Data shown:
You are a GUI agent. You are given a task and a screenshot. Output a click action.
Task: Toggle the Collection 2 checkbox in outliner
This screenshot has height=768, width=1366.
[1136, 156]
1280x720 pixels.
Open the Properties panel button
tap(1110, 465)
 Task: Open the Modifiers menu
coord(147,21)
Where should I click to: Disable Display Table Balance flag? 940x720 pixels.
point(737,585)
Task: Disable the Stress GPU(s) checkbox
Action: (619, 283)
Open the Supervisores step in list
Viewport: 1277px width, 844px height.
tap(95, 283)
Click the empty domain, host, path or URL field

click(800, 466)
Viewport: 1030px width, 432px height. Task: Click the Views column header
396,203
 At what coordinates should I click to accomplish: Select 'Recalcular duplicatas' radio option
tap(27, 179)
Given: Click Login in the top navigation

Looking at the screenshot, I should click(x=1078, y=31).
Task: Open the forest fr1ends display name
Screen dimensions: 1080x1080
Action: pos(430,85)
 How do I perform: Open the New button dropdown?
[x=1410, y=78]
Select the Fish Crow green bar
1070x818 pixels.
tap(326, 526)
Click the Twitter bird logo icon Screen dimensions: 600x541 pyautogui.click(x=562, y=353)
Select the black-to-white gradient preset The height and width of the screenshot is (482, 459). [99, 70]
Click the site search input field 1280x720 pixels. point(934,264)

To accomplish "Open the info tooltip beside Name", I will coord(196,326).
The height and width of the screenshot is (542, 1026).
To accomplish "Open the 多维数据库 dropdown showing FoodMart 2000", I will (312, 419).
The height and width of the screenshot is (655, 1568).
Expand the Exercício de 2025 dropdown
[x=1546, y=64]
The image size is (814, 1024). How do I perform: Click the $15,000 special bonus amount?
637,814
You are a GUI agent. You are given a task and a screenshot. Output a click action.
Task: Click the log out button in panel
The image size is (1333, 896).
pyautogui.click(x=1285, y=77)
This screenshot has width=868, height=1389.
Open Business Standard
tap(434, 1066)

Problem requirements: Rescale the items from the start down to the line containing "coord(147,21)", both ends included. Copy every line unchanged, except multiply each click coordinate in the answers by 1.5 and round it to a whole number, with halves rounded up.

Finished exercise:
You are a GUI agent. You are given a task and a screenshot. Output a click action.
Task: Toggle the Collection 2 checkbox in outliner
This screenshot has height=768, width=1366.
[1704, 234]
1280x720 pixels.
Open the Properties panel button
tap(1665, 698)
 Task: Open the Modifiers menu
coord(221,32)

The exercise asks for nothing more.